Tablet oder Notebook, was darf es sein?

TAICHI vs. XPS Duo 12

Dieser Beitrag stammt von
Marek Giesen, Informatiker im 3. Lehrjahr

Jeder kennt sie, die neuen Tablets, die mehr und mehr die Welt erobern und die bekannten Notebooks und PC langsam, doch immer mehr verdrängen. Wer sich nicht entscheiden kann, ob er nun mit einem Tablet oder doch lieber mit seinem Notebook in der Gegend herumlaufen will, für den kommen das Taichi von ASUS oder der Dell XPS Duo 12  gerade richtig.

Das Besondere an diesen beiden Ultrabooks? Sie sind Tablet und Ultrabook in einem! Asus hat sich für eine bequeme und sehr innovative Idee entschieden und  in den Deckel des Ultrabooks einen zweiten Touchscreen eingebaut. Bei  XPS Duo 12 hat der Hersteller Dell  eine Idee aufgegriffen, die sich vor einigen Jahren nicht durchgesetzt hat: Das Touchscreen-Display kann um 180° gedreht werden. So hat der Benutzer ein Ultrabook, welches auch über Berührungen gesteuert werden kann, oder, nach dem Drehen des Bildschirms um 180°, ein Tablet.

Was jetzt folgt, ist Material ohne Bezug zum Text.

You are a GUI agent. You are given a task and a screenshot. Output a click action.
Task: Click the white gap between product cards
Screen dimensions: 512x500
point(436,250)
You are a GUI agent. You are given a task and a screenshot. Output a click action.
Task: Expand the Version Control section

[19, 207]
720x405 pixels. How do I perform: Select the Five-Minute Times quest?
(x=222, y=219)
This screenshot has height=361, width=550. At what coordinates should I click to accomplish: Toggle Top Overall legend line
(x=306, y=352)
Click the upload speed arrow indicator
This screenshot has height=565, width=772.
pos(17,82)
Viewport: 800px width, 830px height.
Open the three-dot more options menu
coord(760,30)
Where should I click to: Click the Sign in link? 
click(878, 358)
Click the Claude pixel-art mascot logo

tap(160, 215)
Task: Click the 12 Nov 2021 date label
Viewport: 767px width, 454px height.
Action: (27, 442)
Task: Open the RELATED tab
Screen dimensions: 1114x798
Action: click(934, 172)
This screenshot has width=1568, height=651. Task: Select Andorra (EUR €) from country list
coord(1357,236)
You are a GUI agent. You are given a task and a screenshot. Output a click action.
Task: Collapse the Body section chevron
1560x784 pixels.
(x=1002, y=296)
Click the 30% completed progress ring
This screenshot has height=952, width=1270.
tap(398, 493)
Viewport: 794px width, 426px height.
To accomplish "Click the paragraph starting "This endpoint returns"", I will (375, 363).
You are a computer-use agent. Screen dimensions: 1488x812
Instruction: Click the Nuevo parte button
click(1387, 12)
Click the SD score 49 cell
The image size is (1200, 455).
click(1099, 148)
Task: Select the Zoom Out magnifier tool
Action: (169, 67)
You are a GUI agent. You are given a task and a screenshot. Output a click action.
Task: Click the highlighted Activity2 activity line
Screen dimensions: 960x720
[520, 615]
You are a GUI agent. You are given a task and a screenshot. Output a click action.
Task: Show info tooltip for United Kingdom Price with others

Doch welches dieser neuen Tablet-Ultrabooks fühlt sich wie an? – Wie ist die Verarbeitung und bringt es wirklich Tablet und Ultrabook sinnvoll zusammen? Lest weiter und erfahrt in unserem Test, wie die beiden Geräte abschneiden.

 Dell vs. Asus

Asus Taichi (11”-Variante im Test)

Das Taichi kommt in einer von Asus gewohnten, sehr guten Verarbeitung daher. Hochwertiges Material wird hier eingesetzt, kein günstig wirkender Plastik. Da macht es gleich mehr Freude über die Tastatur zu huschen und über das Tablet zu gleiten. Nun zur Hardware in unserem Asus Taichi (Taichi21-CW003H): Unter der Haube werkelt ein Intel Core i5 mit bis zu 2,6 GHz, 4 GB RAM Speicher und eine 128 GB grosse SSD sorgen für richtig viel Power in diesem 11,6 Zoll grossen Ultrabook. Der Bildschirm kommt mit einer Auflösung von 1920 × 1080 Pixeln (Full HD). Das Taichi gibt es in der 11,6”- und in der 13,3”-Version. Windows 8 ist vorinstalliert.

 Taichi

Doch jetzt mal weg von blossen Zahlen und auf zum «Gspürsch mi»-Test. Wie schon erwähnt ist das Taichi ein sehr hochwertiges Produkt. Das hochwertige Material spiegelt sich auch im Gewicht wieder, mit 1,25 kg ist es ein sehr leichtes Ultrabook – aber ein zu schweres Tablet. Super schnell gestartet – testen wir doch gleich mal das Tablet. Das Display reagiert auf unsere Eingaben sehr genau, schnell und, nicht ganz überraschend, absolut flüssig. Probieren wir mal den Notebook-Modus. Das Taichi lässt sich mit nur einem Finger öffnen, was angenehm von der Hand geht. Wer die Zenbook-Serie von ASUS kennt, wird hier viele Gemeinsamkeiten erkennen. Das Material fühlt sich angenehm an und kommt nicht kalt rüber. Wir öffnen verschiedene Apps, schauen uns YouTube-Videos in Full-HD an und lassen mehrere Anwendungen offen. Das funktioniert alles tiptopp. Ein ständiger Wechsel von Tablet auf Ultrabook ist bis jetzt kein Problem. Der Wechsel dauert ca. 3–4 Sekunden. Der Clou jedoch, finde ich, ist z.B. der Mirror-Modus oder Dual-Screen-Modus. Im Mirror-Modus wird, wie der Name schon sagt, auf beiden Bildschirmen des Geräts immer dasselbe angezeigt. Bedienen lassen sich weiterhin beide. Im Dual-Screen-Modus  können beide Bildschirme unabhängig voneinander genutzt werden. Auf dem Tablet zeigt Ihr einem Kunden eine Präsentation und auf dem Schirm auf der anderen Seite habt Ihr alle Notizen, Mails etc. geöffnet. Eine sehr gute Kamera hinten und vorne runden das Ganze ab.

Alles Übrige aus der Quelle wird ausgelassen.